— Exercise —
The reply to the records below should contain exactly the lines from the line with "[Libur HUT ke-81" through the line with "503 Warga Binaan", and nothing besides.

Stored records:
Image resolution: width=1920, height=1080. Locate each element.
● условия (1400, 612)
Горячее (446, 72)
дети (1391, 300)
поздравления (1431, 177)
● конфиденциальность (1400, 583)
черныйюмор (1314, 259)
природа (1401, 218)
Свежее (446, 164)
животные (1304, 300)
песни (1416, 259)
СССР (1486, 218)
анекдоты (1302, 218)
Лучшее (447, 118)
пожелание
--
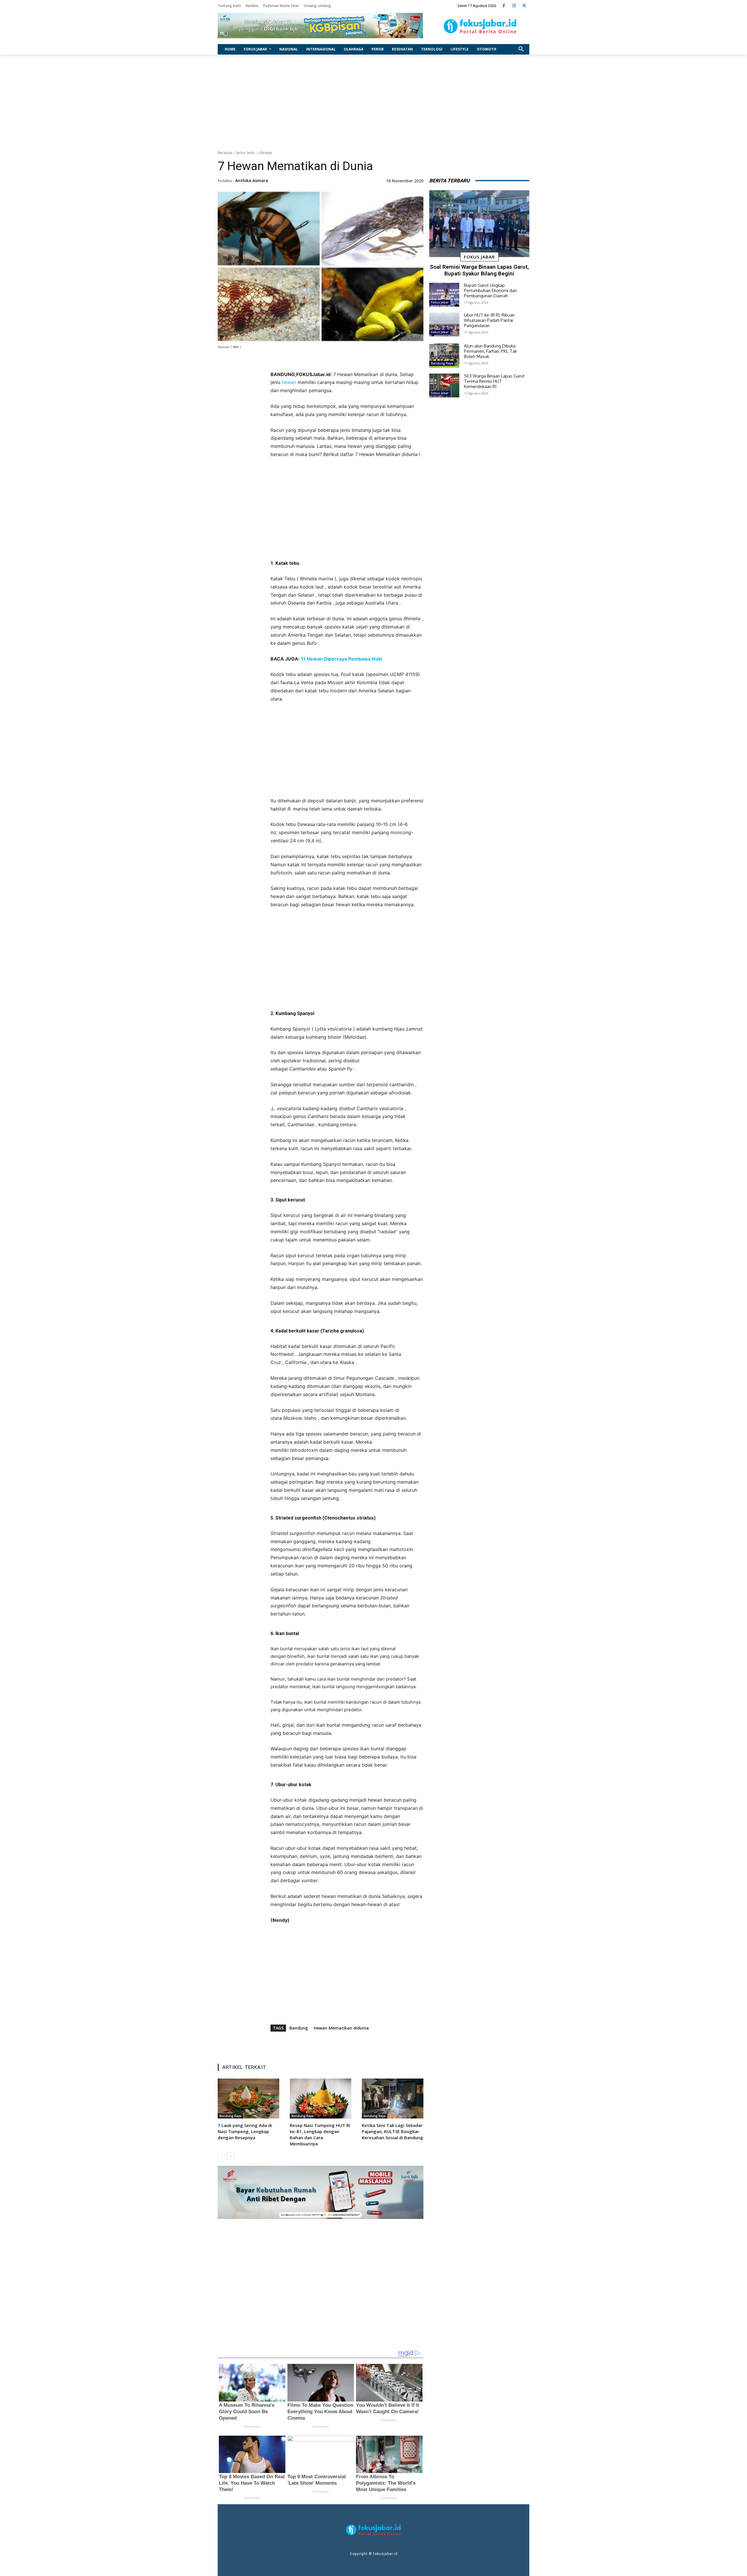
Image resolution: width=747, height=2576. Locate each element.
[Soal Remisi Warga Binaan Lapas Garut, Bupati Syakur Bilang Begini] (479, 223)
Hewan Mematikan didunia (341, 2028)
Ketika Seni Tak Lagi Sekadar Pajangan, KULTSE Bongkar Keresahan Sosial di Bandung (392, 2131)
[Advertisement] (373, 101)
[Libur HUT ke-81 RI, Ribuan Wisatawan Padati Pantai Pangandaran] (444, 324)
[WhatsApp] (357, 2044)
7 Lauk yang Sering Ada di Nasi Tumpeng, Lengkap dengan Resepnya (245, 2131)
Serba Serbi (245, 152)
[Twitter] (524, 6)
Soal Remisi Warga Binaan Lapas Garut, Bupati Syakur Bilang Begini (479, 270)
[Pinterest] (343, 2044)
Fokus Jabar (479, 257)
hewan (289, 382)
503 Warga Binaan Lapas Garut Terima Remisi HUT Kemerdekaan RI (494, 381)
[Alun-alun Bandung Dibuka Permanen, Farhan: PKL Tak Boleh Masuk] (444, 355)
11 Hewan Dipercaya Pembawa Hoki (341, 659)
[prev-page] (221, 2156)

— Result of this exercise —
[Libur HUT ke-81 RI, Ribuan Wisatawan Padati Pantai Pangandaran] (444, 324)
[WhatsApp] (357, 2044)
7 Lauk yang Sering Ada di Nasi Tumpeng, Lengkap dengan Resepnya (245, 2131)
Serba Serbi (245, 152)
[Twitter] (524, 6)
Soal Remisi Warga Binaan Lapas Garut, Bupati Syakur Bilang Begini (479, 270)
[Pinterest] (343, 2044)
Fokus Jabar (479, 257)
hewan (289, 382)
503 Warga Binaan Lapas Garut Terima Remisi HUT Kemerdekaan RI (494, 381)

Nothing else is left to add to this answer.